M'est avis qu'il préfèrerait davantage profiter de son séjour en forêt plutôt que de se soucier de ses propriétaires. Enfin, il n'empêche que ce clébard n'était pas la moitié d'un con, puisqu'il a bien dû se débrouiller pour trouver de quoi manger et ne pas se faire réduire en descente de lit par un animal sauvage qui passerait par là. Ce n'est pas pour autant qu'on ne redoublera pas de prudence à l'avenir, que ce soit en fermant la maison ou en le promenant en laisse, d'ici qu'il nous refasse une fugue à cause d'une louve qui lui fait tourner la tête.
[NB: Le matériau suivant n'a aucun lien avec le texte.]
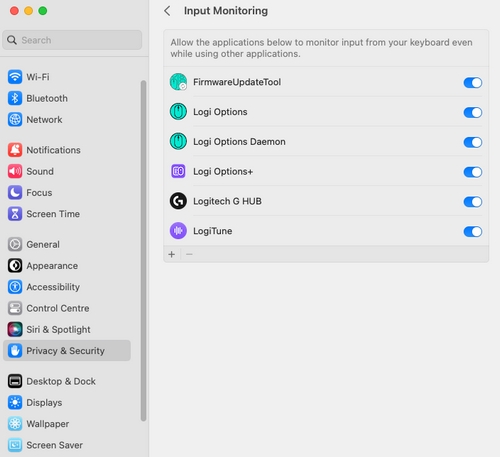
Task: Open the Notifications bell icon
Action: [x=15, y=150]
Qui sait, peut-être que c'est justement sa patte qui a marqué son flan. On ne le saura probablement jamais, mais en attendant, il est certain que ce gros crétin s'est plu à se rouler allègrement dans les feuilles mortes et la terre, au vu de l'état de son poil. L'occasion était en or au moment d'en toucher deux mots à madame :

« Je sais que c'est généralement à moi que revient la corvée de toilettage, mais je ne dirais pas non à un coup de main... un petit jet sous pression ne serait pas du luxe pour décrasser tout ça. »

Quelle chance d'avoir une Élémentis d'eau à disposition pour cela. Je pris donc grand soin de faire le tour pour me placer dans le dos de Laelyss, logiquement épargné de la flotte censée s'abattre sous peu sur le canidé dissident, tandis que je plaçais mes mains sur ses épaules pour les masser doucement. Au moins le compte des occupants de la maison y sera en rentrant de la promenade, puis c'est Praline qui en sera ravie également, sauf si elle s'est déjà bien faite à l'idée d'être le seul animal de salon.